A newly developed dumbbell-shaped thrombectomy device has demonstrated high recanalization rates and favorable clinical outcomes in treating cerebral venous sinus thrombosis.

According to a single-center retrospective study including 10 patients—results of which were published in National Science Review—the device achieved an 80% rate of recovery without disability and no device-related complications.

Designed specifically to address complex venous anatomy with triangular-shaped sinuses and large thrombus volumes, the device, called the Venus-TD, may overcome the limitations of traditional arterial stent retrievers. "... All the commercially available artery stent retrievers are not suitable for venous vessels," pointed out the study authors.

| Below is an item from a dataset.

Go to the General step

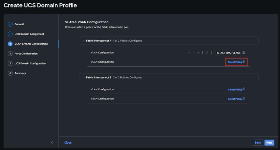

"[The] Venus-TD with the dumbbell configuration was more mechanically flexible in passing through the vessels with acute anatomic curvature, reducing the mechanical stress on the vessel wall," they continued.

In preclinical swine models, the Venus-TD achieved complete recanalization with minimal vessel wall disruption. The thrombus volume significantly decreased from 12,855.3 ± 6417.1 mm³ preoperatively to 2373.1 ± 2759.0 mm³ postoperatively (P < 0.001), with a mean procedure time of 33.2 ± 10.6 minutes. Pilot clinical cases further demonstrated high thrombectomy efficiency (96.69%–97.51%) and rapid intracranial circulation improvements, with major venous sinuses recanalized in a mean time of 33.7 minutes—significantly faster than traditional devices.

The Venus-TD employs NiTi wire-braided 3D technology, offering flexibility, biomechanical compatibility, and controllable length/diameter ratios (2.6–14.0). It can be manually rotated and stretched, enabling reciprocating maneuverability. Computational modeling confirmed the absence of high-stress zones during bending and stretching, reducing the risks of vessel injury. The radial forces recorded were 5.83 ± 1.81 N (resistive state) and 2.34 ± 0.65 N (outward expansion), highlighting its adaptability.

Animal studies supported clinical findings: all five swine subjects underwent successful thrombectomy without vascular perforation, extravasation, or dissection. Hematoxylin–eosin staining revealed no significant disruption of the vessel intima, affirming the device's safety profile. No hemorrhagic complications or adverse events were observed.

The Venus-TD device represents an alternative for CVST management, combining high efficacy with enhanced safety in challenging venous anatomies, pending further study. However, the study authors emphasized the need for multicenter randomized trials with larger sample sizes to validate these findings.

No conflicts of interest were disclosed by the authors.